Core US Inflation Picks Up, Damping Odds of Outsize Fed Cut

Inflation Remains Elevated

The core personal consumption expenditures (PCE) price index, which excludes volatile food and energy prices, rose 0.6% in January, above economists' expectations of a 0.5% increase. This marked the biggest monthly gain since June 2022 and brought the annual core PCE inflation rate to 4.7%, above the Federal Reserve's 2% target.

The increase was driven by a range of factors, including rising prices for shelter, transportation, and healthcare. Shelter costs, which account for about a third of the core PCE index, rose 0.7% in January, the largest monthly increase since October 2022.

Fed Policy Implications

The higher-than-expected inflation reading dampens expectations for a more aggressive interest rate cut by the Federal Reserve at its next meeting in March. The Fed has been raising interest rates since March 2022 to combat inflation, but it has signaled that it may slow the pace of rate hikes as inflation eases.

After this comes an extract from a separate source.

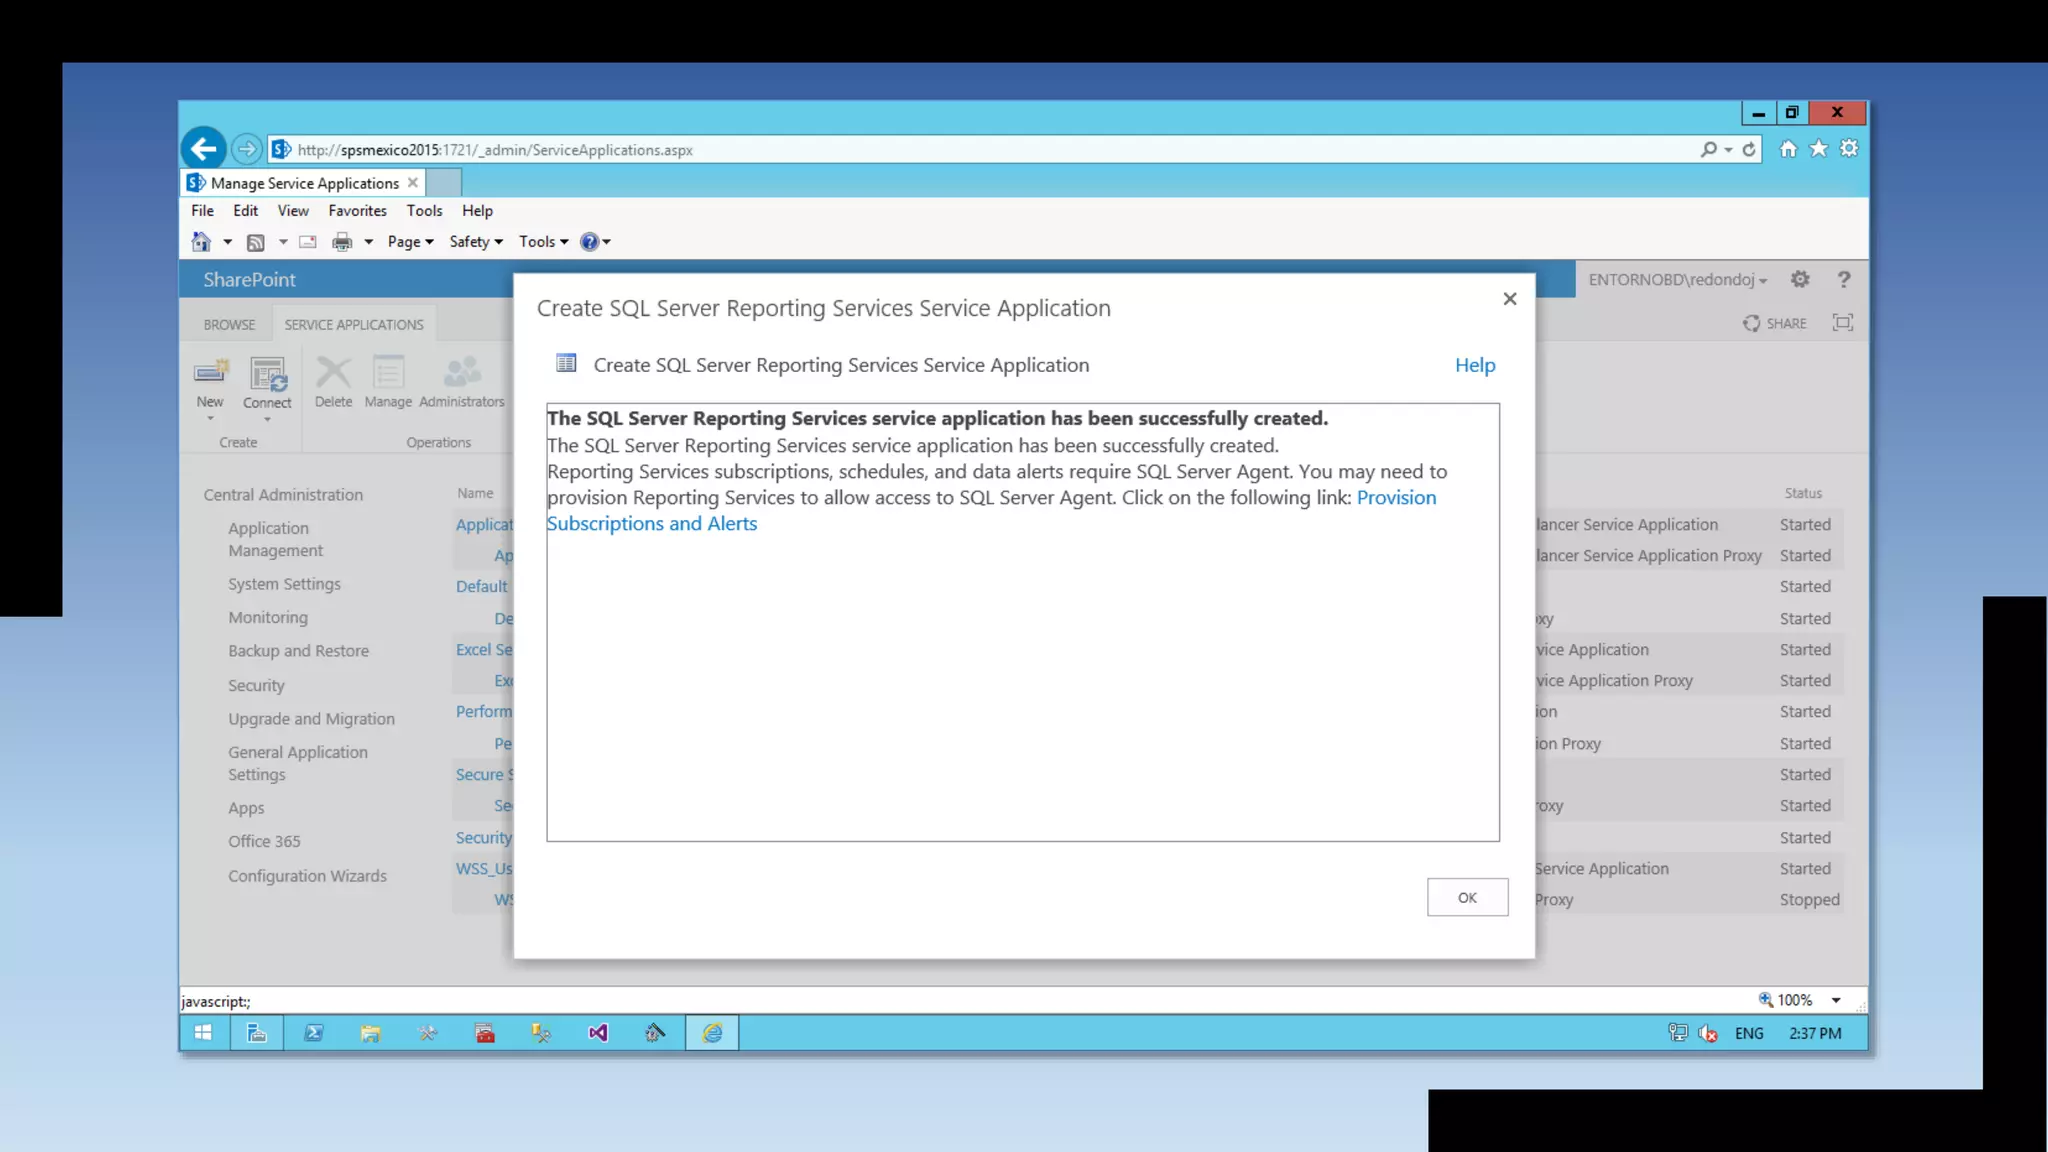Click Provision Subscriptions and Alerts link
This screenshot has width=2048, height=1152.
click(x=652, y=524)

However, the latest inflation data suggests that inflation is still well above the Fed's target and may not be cooling as quickly as hoped. This could prompt the Fed to raise interest rates more aggressively than anticipated, potentially weighing on economic growth.

Outlook for Inflation

Economists expect inflation to continue to moderate in the coming months, but it is likely to remain elevated for some time. The ongoing war in Ukraine is continuing to push up energy and food prices, while ongoing supply chain disruptions are also contributing to inflation pressures.

The Fed is expected to continue raising interest rates gradually, but it will closely monitor inflation data and economic conditions to determine the appropriate pace of rate hikes. The central bank is also expected to start reducing its balance sheet, which will help to tighten monetary policy.

Conclusion

The latest inflation data highlights that the Fed's fight against inflation is not yet over. While inflation is easing, it remains elevated and could prompt the Fed to raise interest rates more aggressively than anticipated. This could weigh on economic growth, but it is necessary to bring inflation down to the Fed's target of 2%.